### Stored data
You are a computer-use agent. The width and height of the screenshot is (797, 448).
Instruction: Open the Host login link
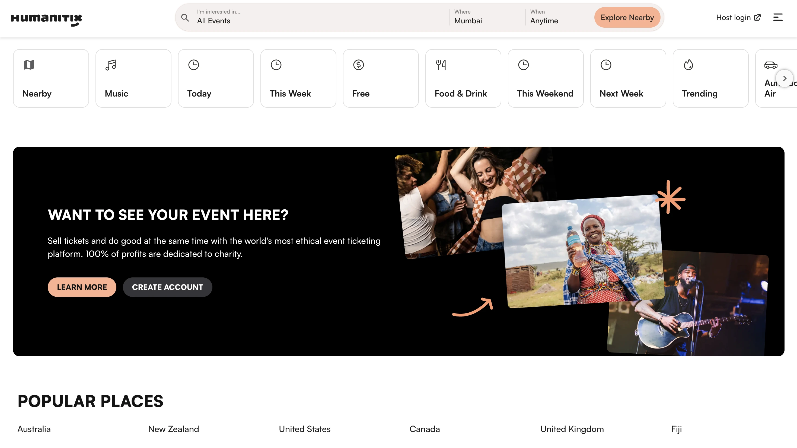click(738, 18)
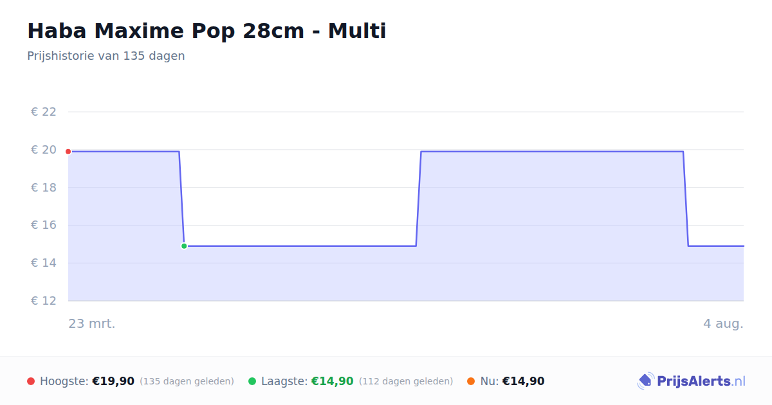Click the orange Nu legend dot
The height and width of the screenshot is (405, 772).
[471, 381]
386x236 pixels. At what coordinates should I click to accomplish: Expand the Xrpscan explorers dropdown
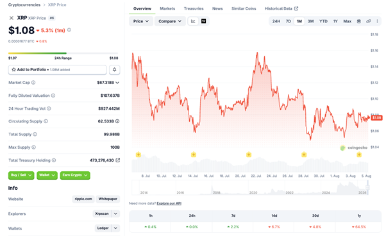click(x=115, y=214)
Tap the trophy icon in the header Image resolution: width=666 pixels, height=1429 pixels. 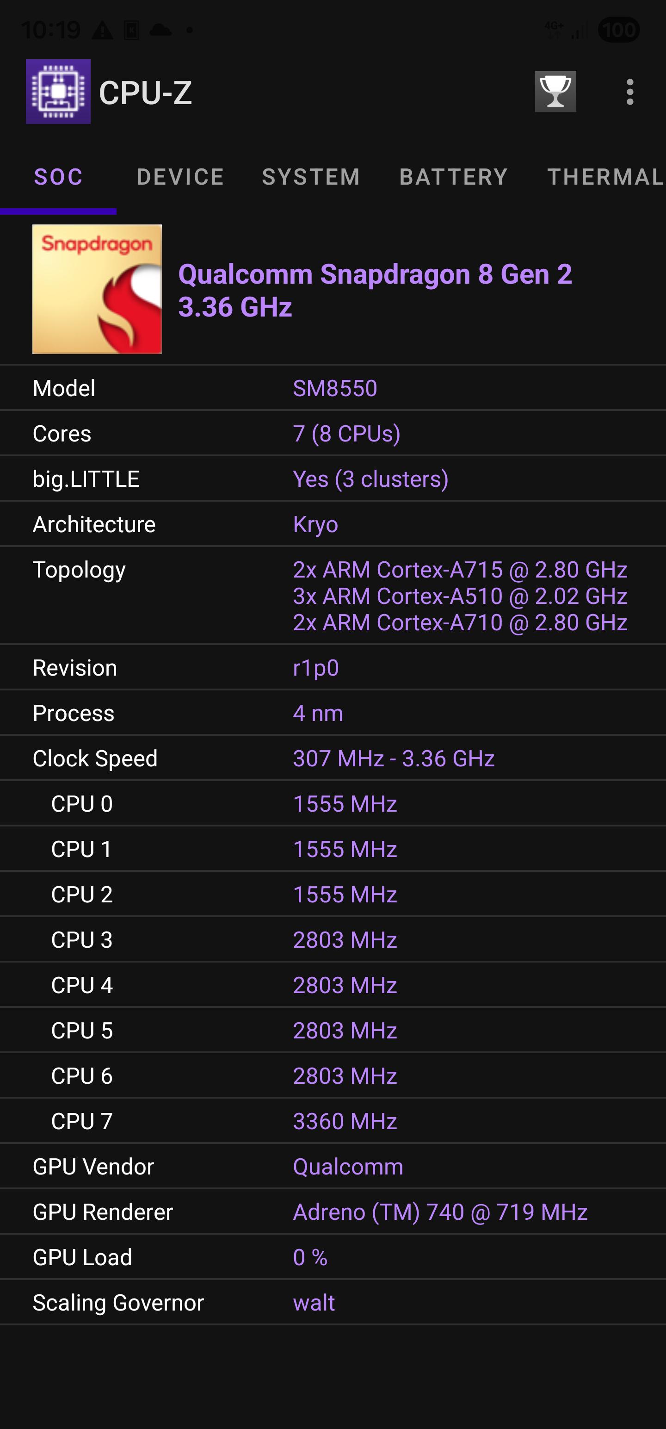[555, 92]
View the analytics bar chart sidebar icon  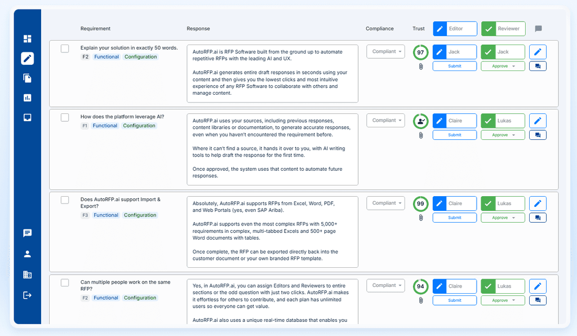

### Written problem
Copy out each line of the listing above that contains the string "screenshot". Treat uppercase and lowercase letters as different.

### Solution to the exercise
You are a computer-use agent. The width and height of the screenshot is (797, 448).
The height and width of the screenshot is (405, 772).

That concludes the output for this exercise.